_TASK TO CARRY OUT_: Output as a numbered list the part of the lines that opens with the line containing "Viewport: 1366px width, 768px height." and closes with the line containing "point(97,487)". Skip any blank lines and leave the pictures out.

_DATA LINES_:

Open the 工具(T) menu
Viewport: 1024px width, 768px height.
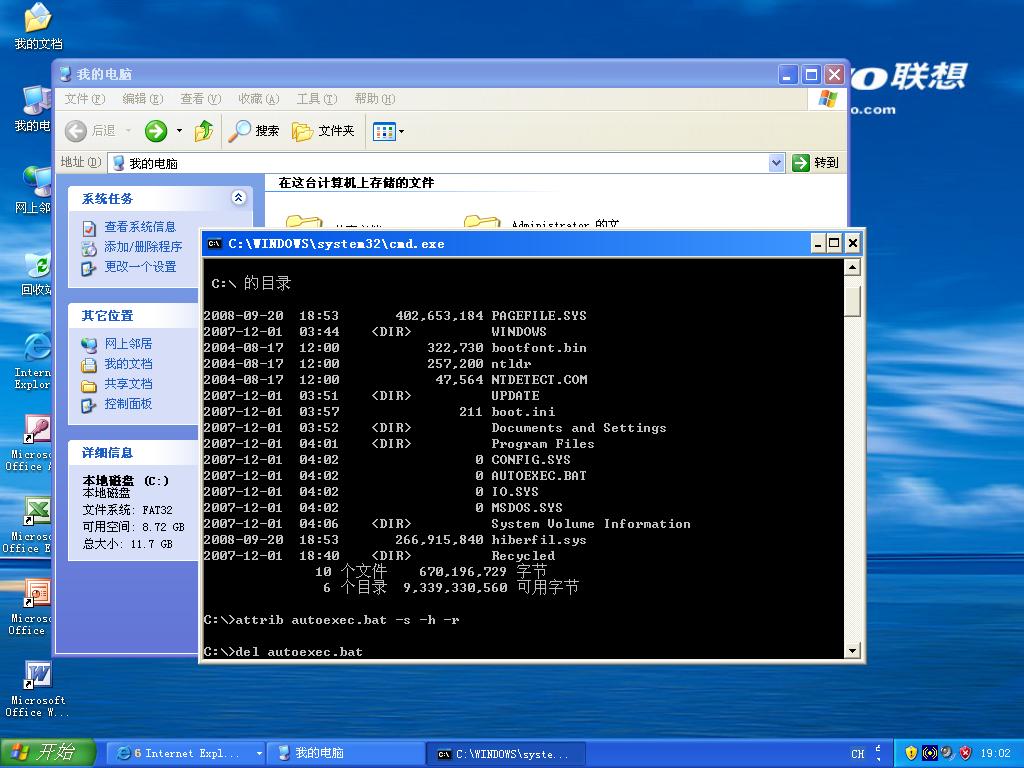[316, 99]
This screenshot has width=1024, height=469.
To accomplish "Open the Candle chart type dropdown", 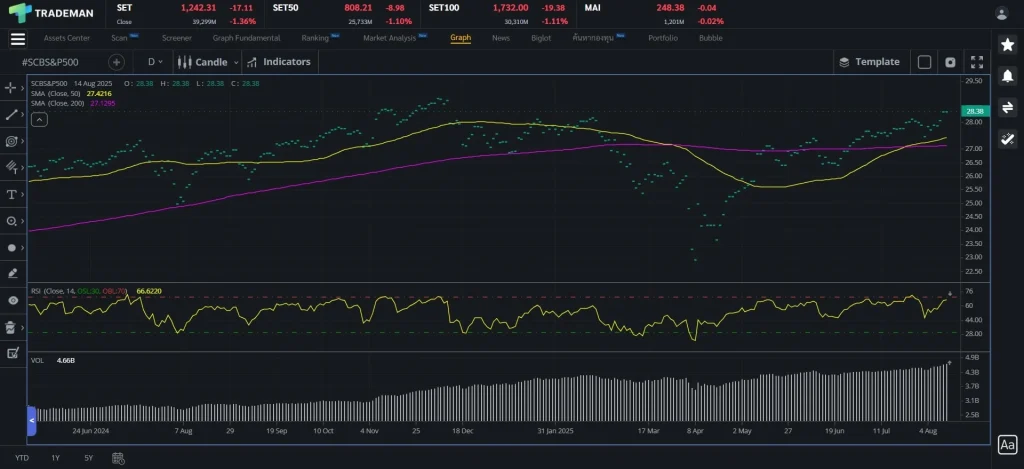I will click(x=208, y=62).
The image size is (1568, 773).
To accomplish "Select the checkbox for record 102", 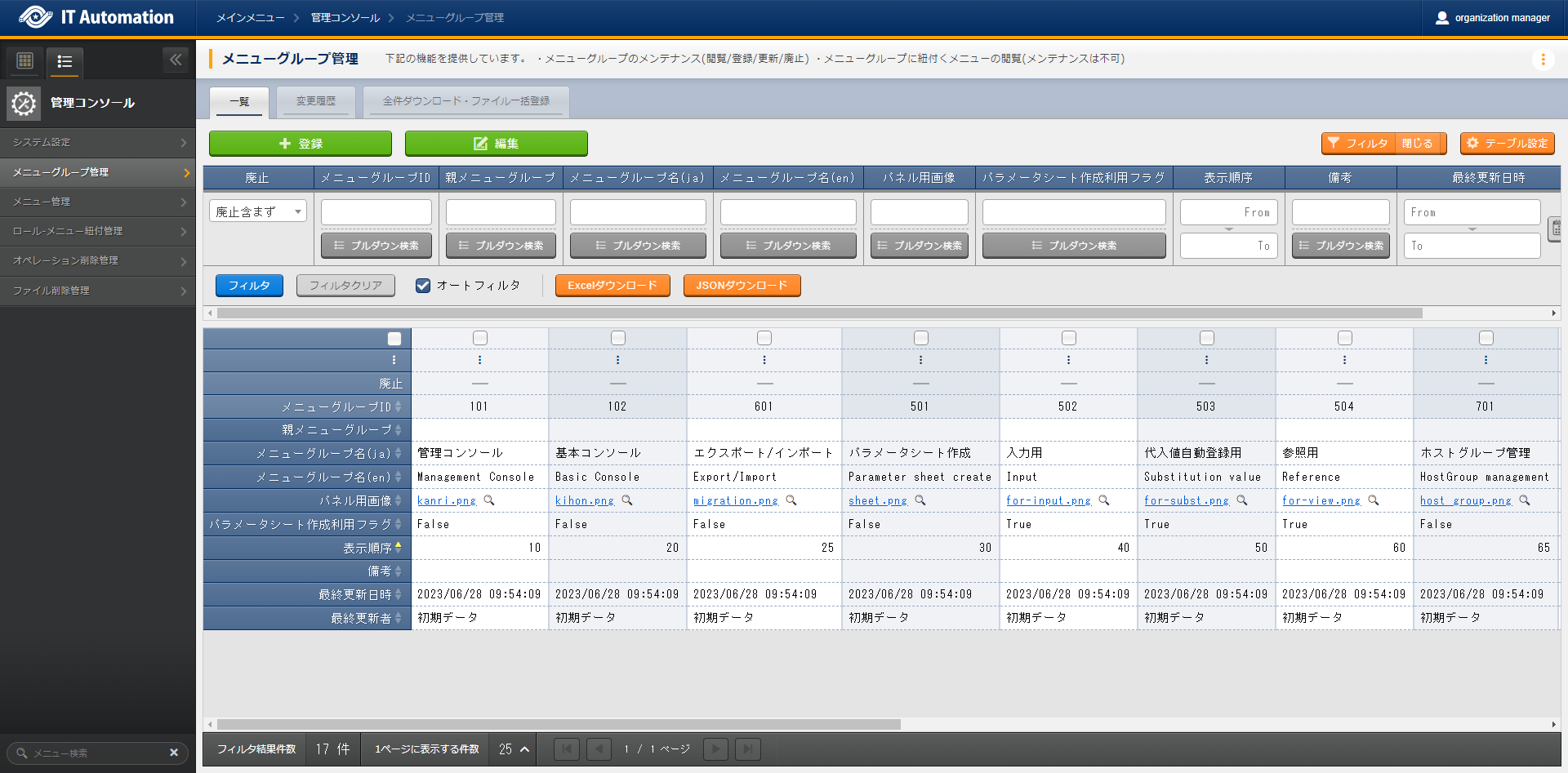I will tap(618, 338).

* * *

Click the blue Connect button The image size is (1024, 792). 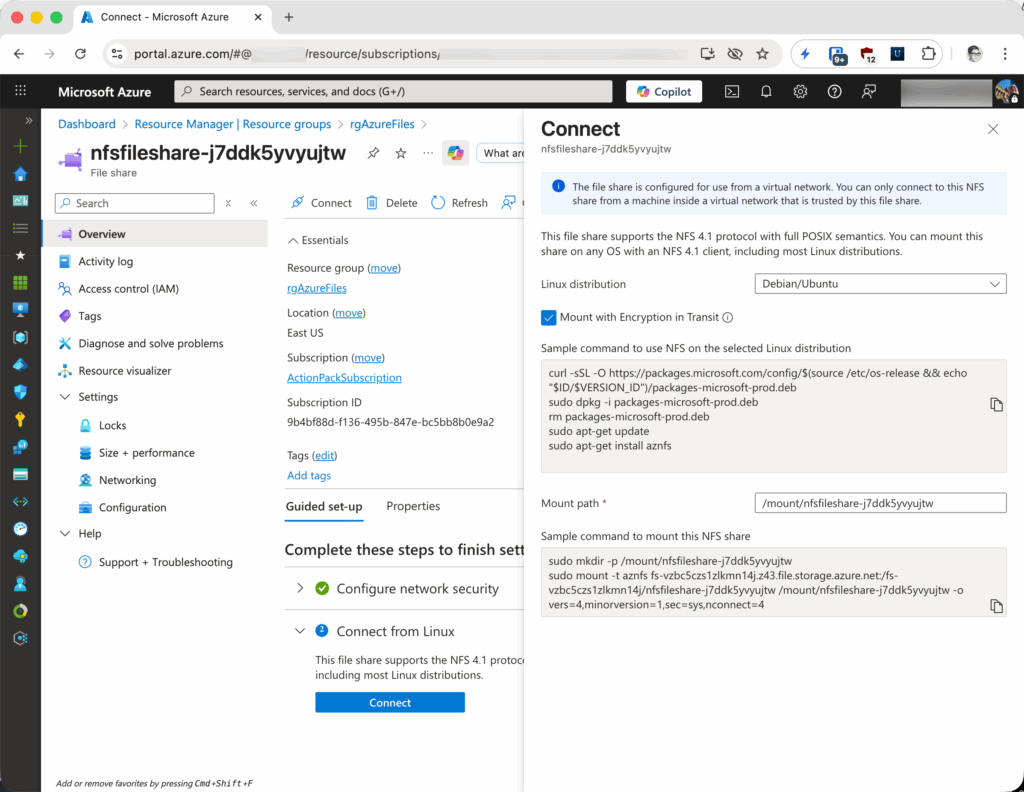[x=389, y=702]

==

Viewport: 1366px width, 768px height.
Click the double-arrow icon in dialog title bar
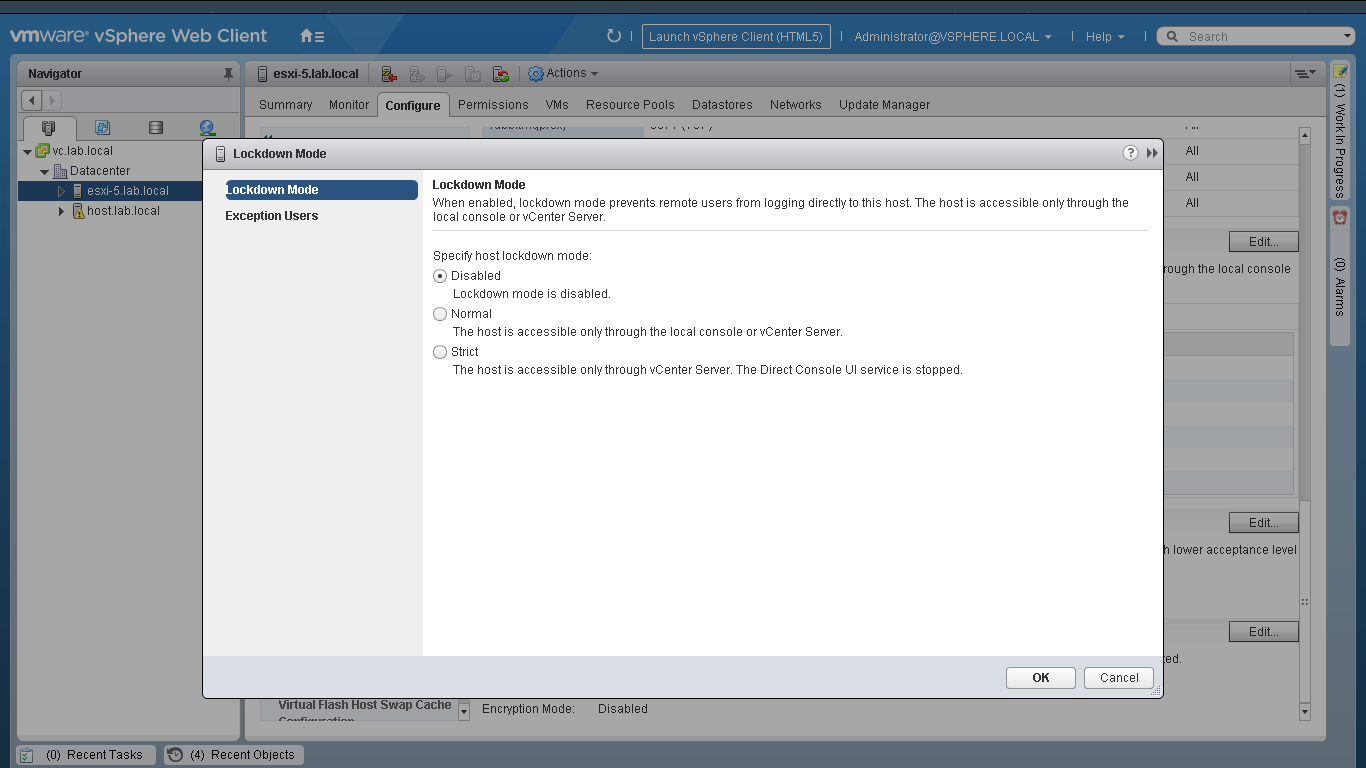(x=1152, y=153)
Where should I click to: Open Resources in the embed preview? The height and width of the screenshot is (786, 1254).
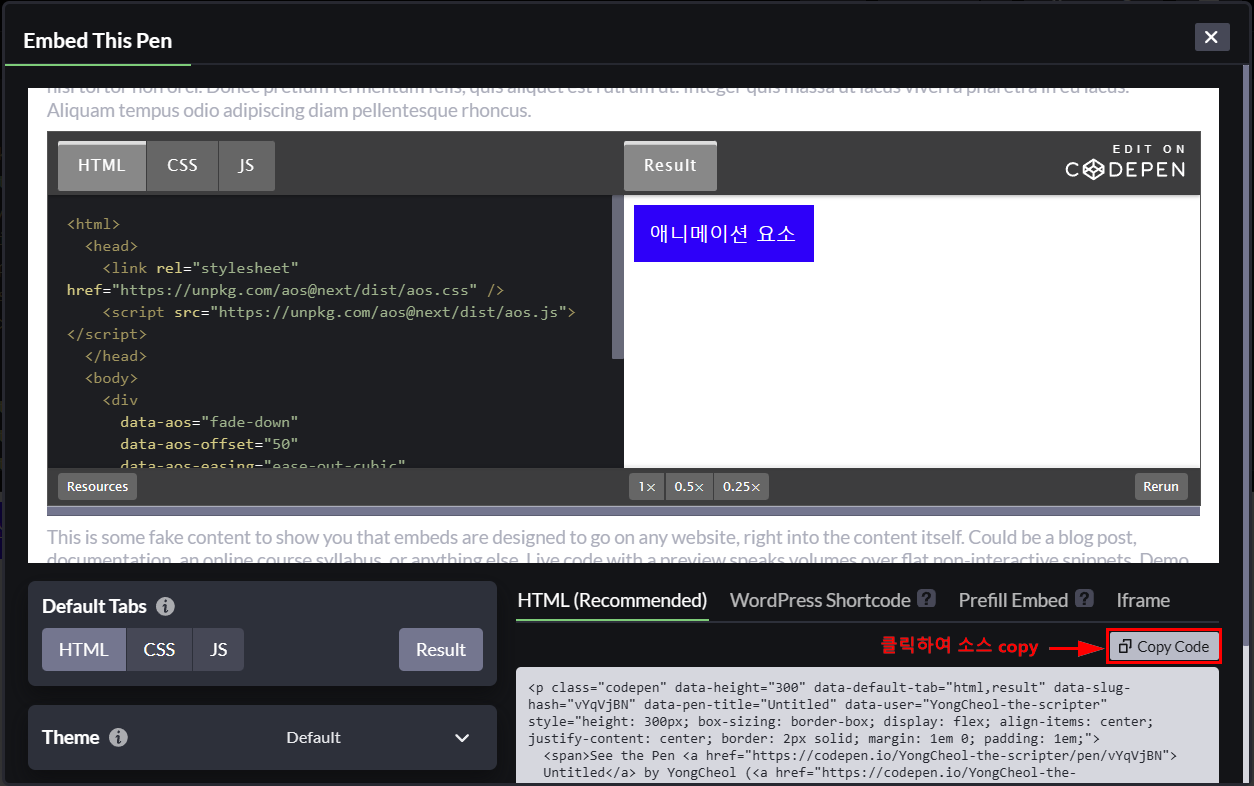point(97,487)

_COMPLETE OUTPUT_:
1. Viewport: 1366px width, 768px height.
2. Click the double-arrow icon in dialog title bar
3. (x=1152, y=153)
4. Where should I click to: Open Resources in the embed preview? The height and width of the screenshot is (786, 1254).
5. point(97,487)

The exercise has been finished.